Coordinating so many acts of generosity -- and more than 100 volunteers -- means a lot of days on the run for the Pesmens, far from the glittering gypsy camps of international movie sets where the family began its life together.
During her 16 years as an associate producer for Hollywood director Chris Columbus, creative, high-pressure problem solving was DuPre Pesmen's stock-in-trade -- from appraising the delicate physics of Robin Williams's faux cleavage in Mrs. Doubtfire to debating the special effects of a million-dollar mountain troll to menace Harry Potter. (Columbus is still a close friend and a member of TWC's board; he also donated the $43,000 SUV.)

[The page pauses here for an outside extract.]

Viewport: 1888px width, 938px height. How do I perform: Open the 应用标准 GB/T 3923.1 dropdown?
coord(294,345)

Today DuPre Pesmen's problem solving is lower-tech. And the stories often have devastating plots: "We have one woman with a brain tumor, a 2-year-old, and a husband who works days and goes to school at night so he'll have a better-paying job if he has to raise their son alone. We were giving her babysitting help, and she was telling me how she missed being able to cook, because of memory problems."

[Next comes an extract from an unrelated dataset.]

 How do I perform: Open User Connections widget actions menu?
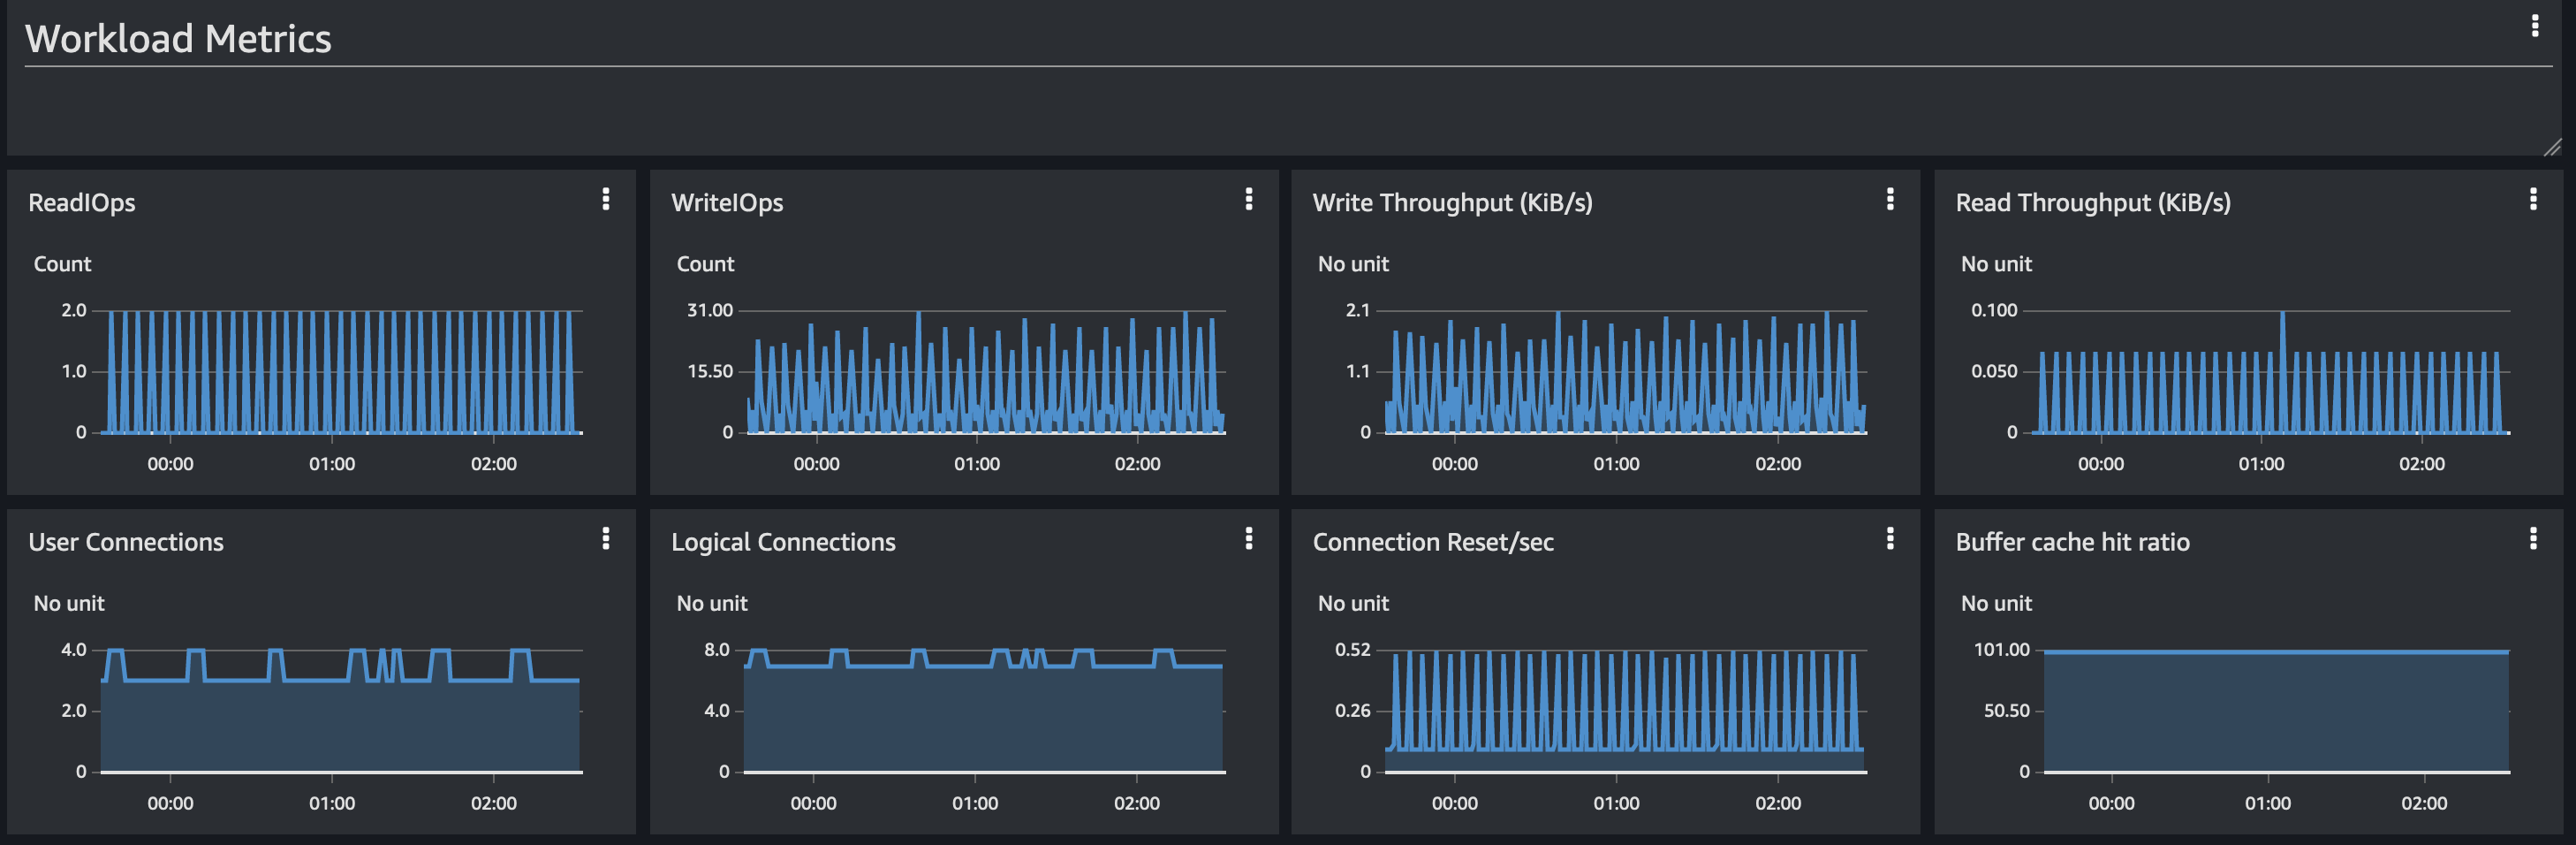pos(605,539)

TWC matched her with a volunteer couple. The husband, a cancer survivor, does handiwork around the house. His wife helps the mother make the 2-year-old's lunches for the week. For the mother, each mac-and-cheese victory is huge. "We made a little photo book with descriptions of things the son likes to eat, to help her remember," DuPre Pesmen says. "Our goal with any family is to normalize the situation in whatever way we can."
Although the challenges are vastly different from those of the mad, mad movie days, she says, "The hours are about the same -- seven days a week, and very late at night once the boys are in bed." She worked unpaid for two years; TWC's only salaried employee, a volunteer coordinator, started this past August. In September, the TWC board approved a modest compensation for its founder, which will be at most 15 percent of her former salary. The family lives on Curt's earnings as a freelance writer and publisher. "When people ask about adjusting to a single income, I usually say our karma account is full," DuPre Pesmen says. "It has been a year and a half since I worked on the last film, Rent, and I haven't had a day where I didn't feel passionate about what we're doing."
TWC has begun to hum with efficiency, thanks to a new software system that tracks volunteer hours (down to who's driving whom to chemo and when) and donations, and holds comprehensive client databases. The donor who created it "replaced the thousand mental Post-its in my brain," DuPre Pesmen says. The people skills she honed dealing with movie stars and crew, and the organizational chops needed to manage gala premieres, have been brought to bear on local TWC fund-raisers.
Daily, TWC volunteers see to life's smaller essentials as larger dramas play out in ICUs and bone marrow transplant wards. Since Denver's big hospitals serve seven states, many families are marooned in grim rentals while their children undergo treatment. When DuPre Pesmen found families sleeping on floors, she delivered donated beds (as well as clothing and car seats). A frightened teenager going through chemo alone and far from home got a prepaid cell phone and a college-student "mentor" who sat with him during infusions.
Since receiving its first referrals from Denver hospitals, Ronald McDonald House, and local hospices, the charity has served 140 families. "And sadly," DuPre Pesmen says, "we've had 11 losses." Recently, a mother called to say that the TWC babysitters who'd cared for her other kids during her 7-year-old's terminal illness gave her the greatest gift: the ability to spend all her daughter's last hours at her side.